Nick Hern Books, pp. 239, £

Why are rehearsal diaries so compelling? One approaches them with cynicism and then ends up reading with racing heart through to the early hours, hurtling with a shared terror towards the described first night.

First and foremost, there is the gossip, the sense of being behind closed doors, and gaining off-guard glimpses into the nature of those who are frequently well-fortressed. The character of this gossip changes markedly as the actor-diarist grows older. In youth it is all about which tearaway deals the best cocaine to enable company shagging: in age it morphs into which besuited figure makes the most ruefully telling remark at the latest in a series of memorials for fallen comrades.

There is also the familiarity of the expected pattern, now established through a plethora of actors’ diaries, and of savage lampoons of the same. There is an inevitable rhythm, beginning with the ‘should I?/shouldn’t I?’ agony when the job is offered. This always takes far longer on the page than I suspect it does in life. When there are plenty of lines and a title character, doubts are usually quite swiftly circumvented.

There is the preparation, with its aggregation of external details and internal flashes of light. There are the doubts, when nothing seems easy, and everything, even getting out of bed, seems mountainous. There are the surges of euphoria when individual discoveries are made, and when the group starts to sing as a unit, enabling each and every one to be better together than they can be alone. There is the wild panic before opening, when the actor loses all sense not only of their character, but also of their own personality.

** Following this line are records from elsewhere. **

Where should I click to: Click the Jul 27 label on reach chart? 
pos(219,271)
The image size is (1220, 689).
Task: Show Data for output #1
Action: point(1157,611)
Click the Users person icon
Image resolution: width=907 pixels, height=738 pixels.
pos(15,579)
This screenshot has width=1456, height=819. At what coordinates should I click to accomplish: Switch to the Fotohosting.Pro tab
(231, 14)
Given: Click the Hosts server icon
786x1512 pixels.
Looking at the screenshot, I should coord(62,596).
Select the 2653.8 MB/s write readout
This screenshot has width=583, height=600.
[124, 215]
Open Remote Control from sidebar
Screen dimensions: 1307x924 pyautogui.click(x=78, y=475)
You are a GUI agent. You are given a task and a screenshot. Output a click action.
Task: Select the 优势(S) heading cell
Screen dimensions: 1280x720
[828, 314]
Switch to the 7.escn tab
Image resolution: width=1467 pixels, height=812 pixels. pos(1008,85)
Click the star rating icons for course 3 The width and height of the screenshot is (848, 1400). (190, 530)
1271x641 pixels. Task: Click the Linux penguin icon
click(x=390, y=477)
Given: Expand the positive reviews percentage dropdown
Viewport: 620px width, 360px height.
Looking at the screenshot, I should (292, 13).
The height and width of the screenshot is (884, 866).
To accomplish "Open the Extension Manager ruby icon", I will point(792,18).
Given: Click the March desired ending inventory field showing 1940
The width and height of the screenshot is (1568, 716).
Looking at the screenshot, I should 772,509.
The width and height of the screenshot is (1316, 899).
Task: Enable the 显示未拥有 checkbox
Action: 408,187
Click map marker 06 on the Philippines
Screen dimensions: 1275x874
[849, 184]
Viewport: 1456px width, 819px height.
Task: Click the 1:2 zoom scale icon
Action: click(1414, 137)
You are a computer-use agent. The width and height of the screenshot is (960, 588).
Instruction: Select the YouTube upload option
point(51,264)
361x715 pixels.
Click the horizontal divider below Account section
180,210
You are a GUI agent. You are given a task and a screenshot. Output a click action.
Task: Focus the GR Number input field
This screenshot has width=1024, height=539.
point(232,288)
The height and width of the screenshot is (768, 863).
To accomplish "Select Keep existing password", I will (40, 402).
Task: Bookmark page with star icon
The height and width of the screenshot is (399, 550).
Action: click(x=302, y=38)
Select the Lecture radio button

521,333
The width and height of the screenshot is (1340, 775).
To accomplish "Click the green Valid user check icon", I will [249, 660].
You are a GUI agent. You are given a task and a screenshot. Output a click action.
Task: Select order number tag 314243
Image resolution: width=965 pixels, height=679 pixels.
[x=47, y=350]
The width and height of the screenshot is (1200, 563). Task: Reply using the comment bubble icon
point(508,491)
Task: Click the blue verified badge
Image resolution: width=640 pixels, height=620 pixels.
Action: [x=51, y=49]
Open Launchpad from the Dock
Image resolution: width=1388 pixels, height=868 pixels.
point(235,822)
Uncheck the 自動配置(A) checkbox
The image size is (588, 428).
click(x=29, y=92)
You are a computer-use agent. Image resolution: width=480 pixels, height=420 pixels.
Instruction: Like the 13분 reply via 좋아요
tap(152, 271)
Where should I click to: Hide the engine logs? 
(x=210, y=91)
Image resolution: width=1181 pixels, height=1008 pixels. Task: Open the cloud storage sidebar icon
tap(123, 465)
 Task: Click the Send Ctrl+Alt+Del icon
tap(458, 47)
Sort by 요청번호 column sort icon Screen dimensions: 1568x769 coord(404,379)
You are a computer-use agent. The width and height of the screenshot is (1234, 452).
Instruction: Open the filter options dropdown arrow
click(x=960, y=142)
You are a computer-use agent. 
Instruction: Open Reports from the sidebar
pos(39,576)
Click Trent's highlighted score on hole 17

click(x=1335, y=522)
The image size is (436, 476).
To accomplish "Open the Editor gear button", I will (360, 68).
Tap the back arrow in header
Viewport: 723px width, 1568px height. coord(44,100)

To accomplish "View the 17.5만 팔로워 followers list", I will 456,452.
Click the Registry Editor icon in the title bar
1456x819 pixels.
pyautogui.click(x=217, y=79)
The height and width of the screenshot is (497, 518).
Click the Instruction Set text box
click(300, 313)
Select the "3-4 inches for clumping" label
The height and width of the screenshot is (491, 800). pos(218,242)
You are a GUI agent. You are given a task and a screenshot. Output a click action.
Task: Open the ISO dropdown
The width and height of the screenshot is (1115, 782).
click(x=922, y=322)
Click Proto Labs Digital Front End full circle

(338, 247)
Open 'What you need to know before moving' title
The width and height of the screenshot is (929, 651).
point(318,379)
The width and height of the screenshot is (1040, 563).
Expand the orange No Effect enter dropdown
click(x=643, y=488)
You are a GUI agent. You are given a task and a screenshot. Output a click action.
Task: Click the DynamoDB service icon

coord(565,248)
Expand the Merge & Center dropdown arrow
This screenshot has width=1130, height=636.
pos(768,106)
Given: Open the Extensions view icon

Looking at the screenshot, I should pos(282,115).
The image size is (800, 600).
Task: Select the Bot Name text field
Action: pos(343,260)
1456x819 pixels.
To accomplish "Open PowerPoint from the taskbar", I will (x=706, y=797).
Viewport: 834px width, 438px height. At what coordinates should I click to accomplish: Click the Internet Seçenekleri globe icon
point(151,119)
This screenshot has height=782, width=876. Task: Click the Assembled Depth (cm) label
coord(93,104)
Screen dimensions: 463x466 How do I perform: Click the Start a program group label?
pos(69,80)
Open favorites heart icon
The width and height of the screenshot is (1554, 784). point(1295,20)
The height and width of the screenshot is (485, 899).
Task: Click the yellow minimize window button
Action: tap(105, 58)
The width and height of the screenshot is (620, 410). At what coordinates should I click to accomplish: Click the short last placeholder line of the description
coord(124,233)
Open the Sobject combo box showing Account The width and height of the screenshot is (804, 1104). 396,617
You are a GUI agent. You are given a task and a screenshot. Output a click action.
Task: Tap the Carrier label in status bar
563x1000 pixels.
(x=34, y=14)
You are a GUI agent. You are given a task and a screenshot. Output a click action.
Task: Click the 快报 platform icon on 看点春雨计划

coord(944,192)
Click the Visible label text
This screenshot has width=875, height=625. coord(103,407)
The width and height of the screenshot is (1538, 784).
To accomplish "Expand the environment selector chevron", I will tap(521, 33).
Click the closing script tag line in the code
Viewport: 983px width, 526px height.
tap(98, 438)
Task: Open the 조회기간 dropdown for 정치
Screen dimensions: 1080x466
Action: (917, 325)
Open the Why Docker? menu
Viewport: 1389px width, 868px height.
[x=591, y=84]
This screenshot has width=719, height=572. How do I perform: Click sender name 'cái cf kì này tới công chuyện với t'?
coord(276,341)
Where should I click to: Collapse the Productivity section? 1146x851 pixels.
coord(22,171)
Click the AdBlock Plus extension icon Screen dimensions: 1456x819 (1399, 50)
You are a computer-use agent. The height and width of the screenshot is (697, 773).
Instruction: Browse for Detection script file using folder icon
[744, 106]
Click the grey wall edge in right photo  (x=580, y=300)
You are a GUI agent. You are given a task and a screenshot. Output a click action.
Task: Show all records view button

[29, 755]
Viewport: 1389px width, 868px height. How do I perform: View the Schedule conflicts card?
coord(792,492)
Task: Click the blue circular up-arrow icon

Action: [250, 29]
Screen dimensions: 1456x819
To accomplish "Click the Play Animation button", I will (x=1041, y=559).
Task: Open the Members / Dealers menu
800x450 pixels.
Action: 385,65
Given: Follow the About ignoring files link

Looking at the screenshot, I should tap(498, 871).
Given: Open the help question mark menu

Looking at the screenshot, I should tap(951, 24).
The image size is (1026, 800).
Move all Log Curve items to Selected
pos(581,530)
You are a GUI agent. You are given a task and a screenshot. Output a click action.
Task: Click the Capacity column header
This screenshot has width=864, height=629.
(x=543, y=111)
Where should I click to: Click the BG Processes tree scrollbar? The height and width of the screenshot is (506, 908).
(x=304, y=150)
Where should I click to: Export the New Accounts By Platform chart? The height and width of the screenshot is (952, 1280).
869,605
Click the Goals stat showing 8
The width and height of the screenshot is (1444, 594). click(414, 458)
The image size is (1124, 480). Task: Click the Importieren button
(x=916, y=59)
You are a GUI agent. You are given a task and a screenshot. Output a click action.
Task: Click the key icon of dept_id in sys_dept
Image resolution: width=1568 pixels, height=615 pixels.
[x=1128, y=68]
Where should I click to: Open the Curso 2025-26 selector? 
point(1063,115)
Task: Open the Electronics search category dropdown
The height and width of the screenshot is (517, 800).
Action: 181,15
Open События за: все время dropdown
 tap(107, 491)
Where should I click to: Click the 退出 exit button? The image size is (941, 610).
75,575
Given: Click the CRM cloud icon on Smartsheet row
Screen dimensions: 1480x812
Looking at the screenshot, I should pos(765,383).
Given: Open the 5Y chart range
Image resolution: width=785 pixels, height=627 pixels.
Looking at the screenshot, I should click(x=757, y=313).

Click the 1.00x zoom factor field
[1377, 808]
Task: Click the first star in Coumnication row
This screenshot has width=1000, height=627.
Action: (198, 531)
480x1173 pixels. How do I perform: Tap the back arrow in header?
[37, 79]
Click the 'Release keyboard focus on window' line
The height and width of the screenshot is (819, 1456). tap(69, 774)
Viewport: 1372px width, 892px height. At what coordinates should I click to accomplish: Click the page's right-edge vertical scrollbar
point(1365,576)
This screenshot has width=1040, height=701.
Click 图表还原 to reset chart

And then there is the immense surprise of the landing, when the world does not explode in flames or drown in floods, but actors and audience share in the humble and curious pleasure of making a story together anew.

Antony Sher almost created the template for these works, with his first exhilarating book about playing Richard III 30 years ago; he has furthered it with books recounting playing Falstaff, Primo Levi, Titus and himself in an autobiography, and has now capped it with an account of his process towards playing King Lear for the RSC. This journal is as exhilarating as all the others, managing to encompass many of the biting pains of age, which bring him and Lear together — physical decrepitude and distressing loss — without losing any of the excitement of the creative journey. Sher takes the reader not only into his creative imagination, but also into his family life, sharing with us the death of his mother and his sister, and also his relationship with his husband, Greg Doran, the director of the RSC. The sense of privileged intimacy is unique.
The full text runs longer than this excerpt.